Benoît Hamon, le nouveau héros du parti socialiste, parviendra-t-il à contenir l’hémorragie ? C’est en tout cas l’un des principaux défis que va devoir affronter l’ex-« frondeur » devenu vainqueur de la primaire à gauche : l’opposition d’un nombre croissant d’élus du PS qui ne voient pas en sa capacité de rassembler sur son nom d’ici à l’élection présidentielle. Certains pourraient être tentés de rejoindre Emmanuel Macron, dont la ligne « progressiste » (si tenté que ce mot ait encore le moindre sens à gauche) leur est plus proche.

Depuis plusieurs jours, une tribune appelant à rallier l’ex-ministre de l’économie circule parmi les parlementaires socialistes regroupés sous la bannière du « pôle des réformateurs ». Qui veulent réformer quoi au juste ? Nous les avons vus à l’oeuvre pendant le quinquennat Hollande et ce fut un désastre.

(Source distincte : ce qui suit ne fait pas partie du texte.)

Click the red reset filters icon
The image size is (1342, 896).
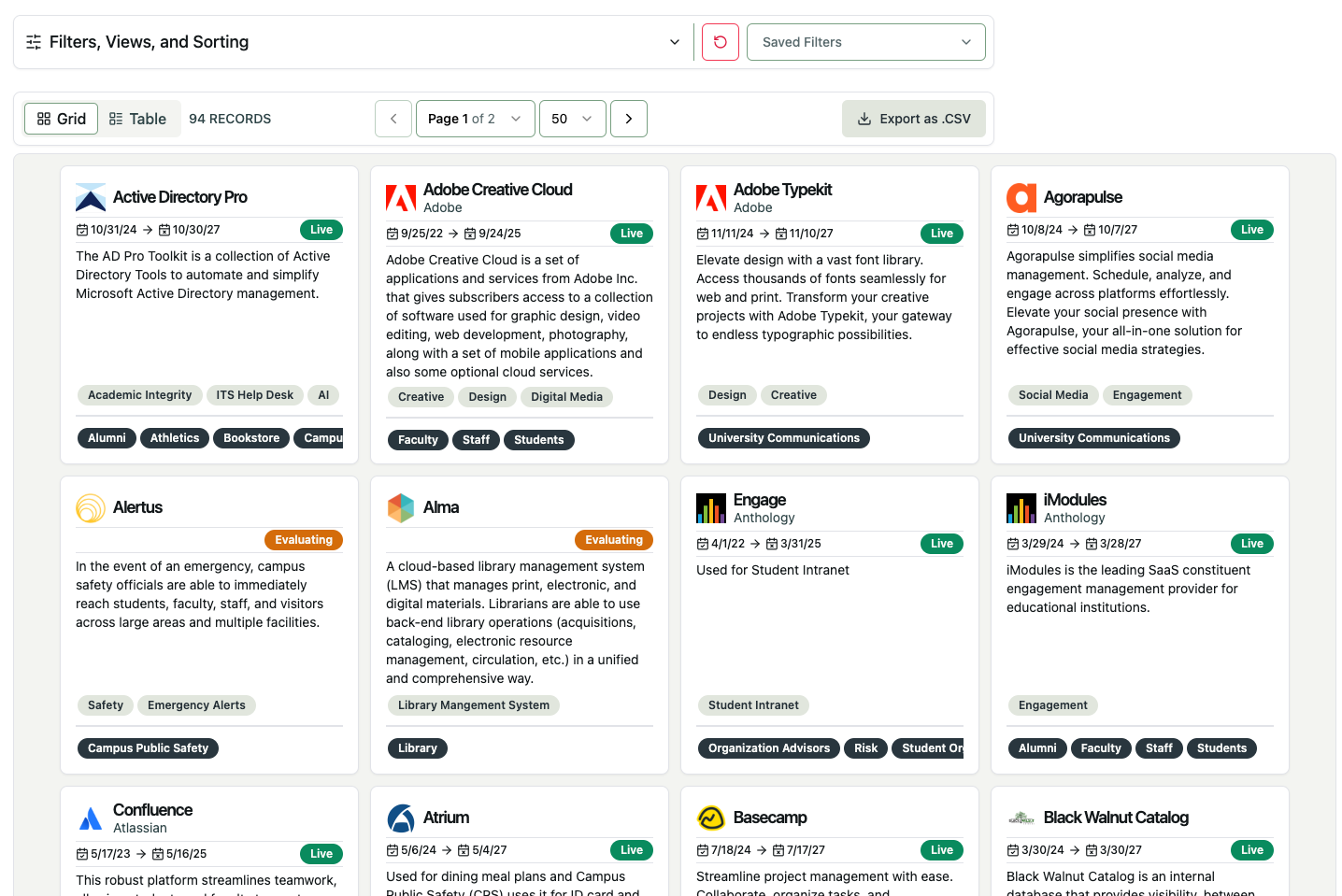(x=720, y=42)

En tout état de cause, les élus « réformateurs » doivent se réunir mardi 31 janvier. Le député Philippe Doucet, proche de Manuel Valls, a néanmoins déclaré: « On se voit demain [mardi], on va en discuter, mais je pense que ça n’est pas si simple que ça. D’abord parce qu’on ne sait pas ce que pense Emmanuel Macron. Et puis par ailleurs, quand vous êtes un député socialiste élu par des électeurs socialistes avec des militants socialistes, vous avez aussi des comptes à rendre à vos propres militants et à vos propres électeurs. » Il serait temps !

Mais plusieurs députés vallsistes n’ont pas attendu pour officialiser leur départ, et ont annoncé qu’ils rejoignaient M. Macron. Ainsi d’Alain Calmette, député du Cantal et soutien de Manuel Valls, qui a mis en ligne un communiqué dès dimanche soir, 22 heures, expliquant :
« Pour moi qui ai vécu de près la stratégie de destruction systématique des frondeurs, soutenir le plus emblématique d’entre eux est au-dessus de mes forces. C’est donc en toute logique et en conscience que je m’engage dès ce soir derrière Emmanuel Macron. » Pauvre naïf…à moins que ce ne soit la quête de nouvelles futures prébendes.

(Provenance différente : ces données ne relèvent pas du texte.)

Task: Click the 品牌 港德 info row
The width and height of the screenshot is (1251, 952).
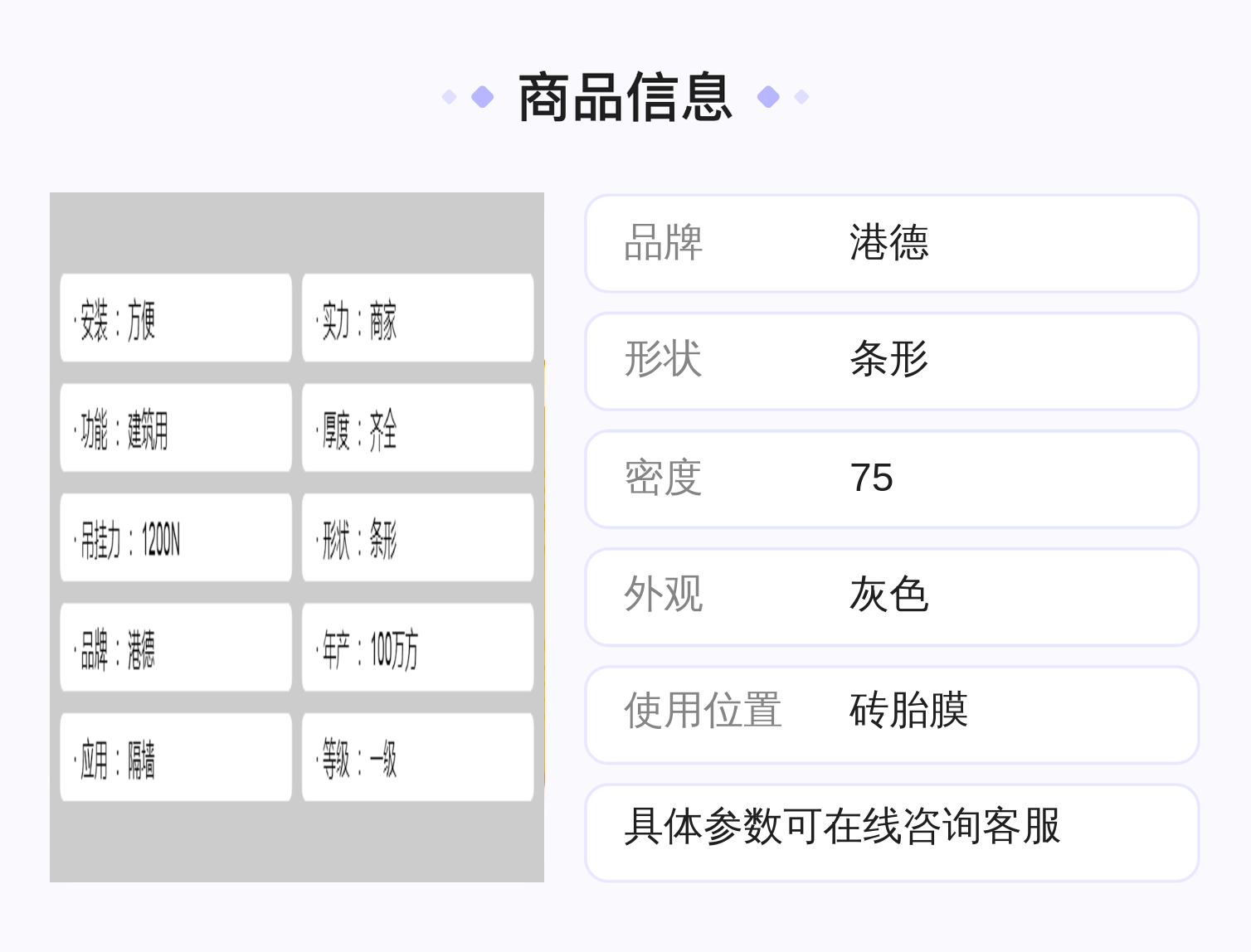Action: click(892, 243)
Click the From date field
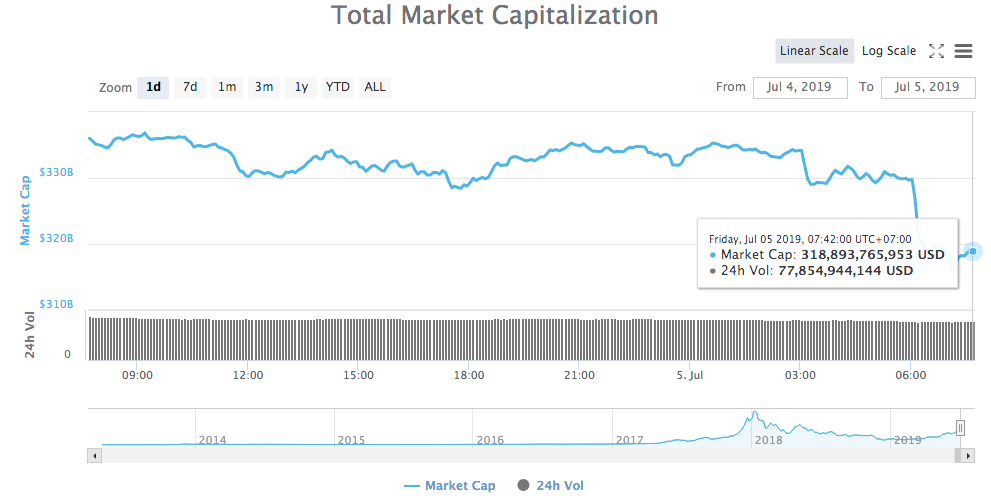This screenshot has width=991, height=498. [800, 87]
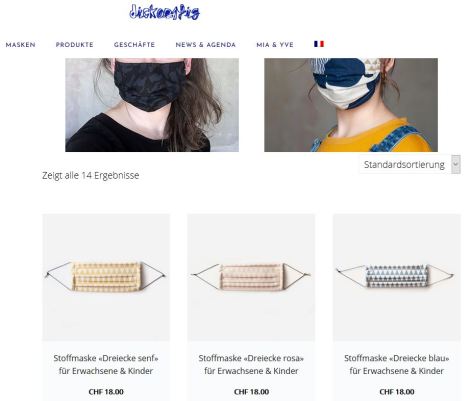View the pink triangle mask product image
The width and height of the screenshot is (470, 401).
pos(251,277)
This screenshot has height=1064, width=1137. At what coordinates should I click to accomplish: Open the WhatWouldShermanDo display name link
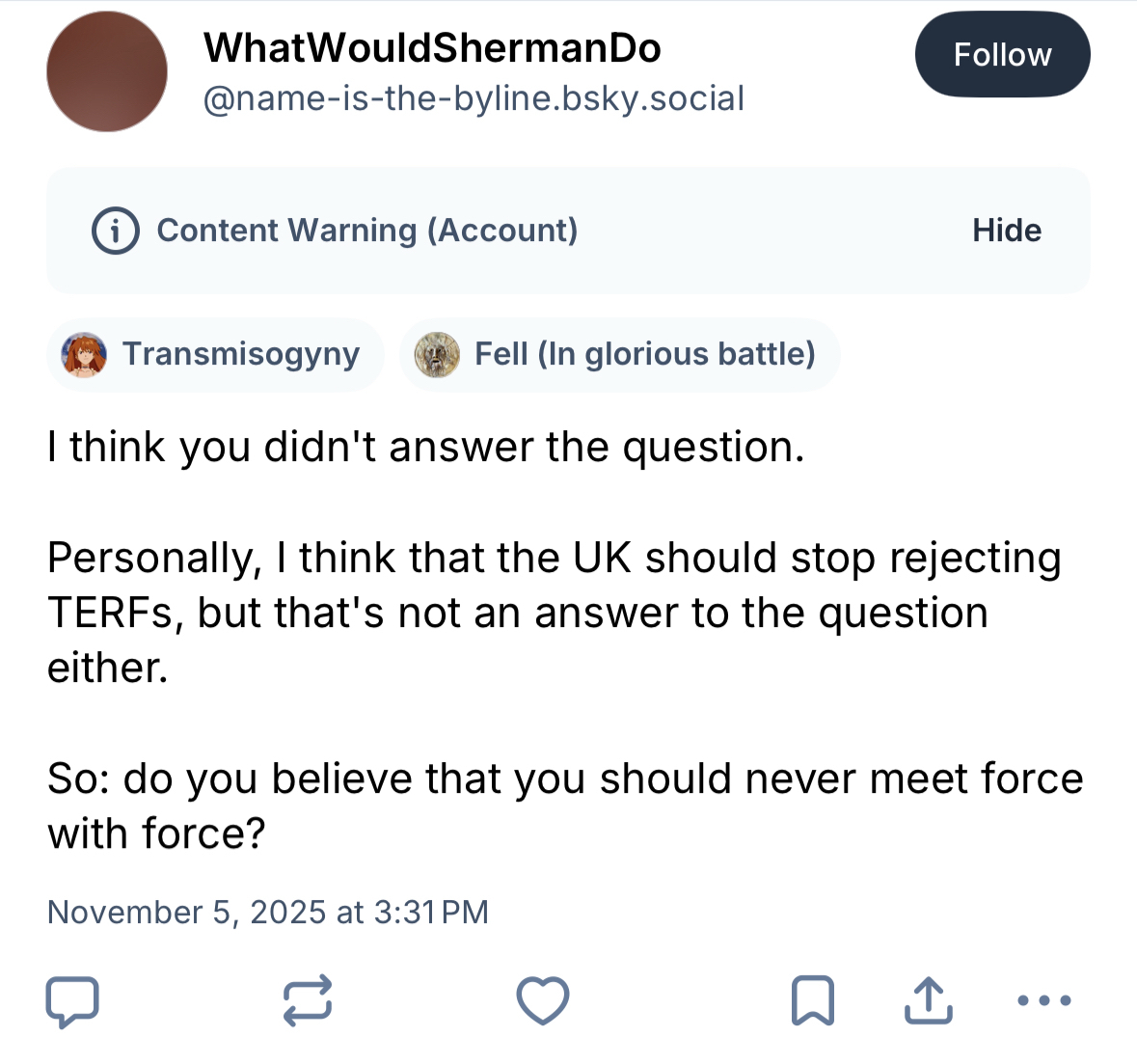[x=432, y=48]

Comme pour Marc Goua, député socialiste de Maine-et-Loire, qui a déclaré au Courrier picard qu’il votera Macron, justifiant son choix par son opposition aux « frondeurs », dont Hamon est l’une des figures :
« Aujourd’hui il y a un clivage avec ceux qui pendant les cinq dernières années ont saboté ce mandat. Moi je n’étais pas toujours d’accord avec le gouvernement mais par discipline j’ai voté toutes les lois. C’est un peu bizarre que les mêmes disent aujourd’hui qu’il faut se plier à la majorité. Je confirme que je vais voter Macron. »

Le sénateur de la Loire Maurice Vincent a également officialisé son ralliement à Emmanuel Macron. Il explique sur son site que « plusieurs propositions phares » de Benoît Hamon constituent pour lui « des utopies dangereuses ». Il salue au contraire le projet de l’ancien ministre de l’économie, qui « réaffirme l’importance de l’engagement européen, prend en considération les mutations rapides de notre société, favorise les innovations comme les solidarités nouvelles ». Comme en termes élégants ces manifestations opportunistes sont dites !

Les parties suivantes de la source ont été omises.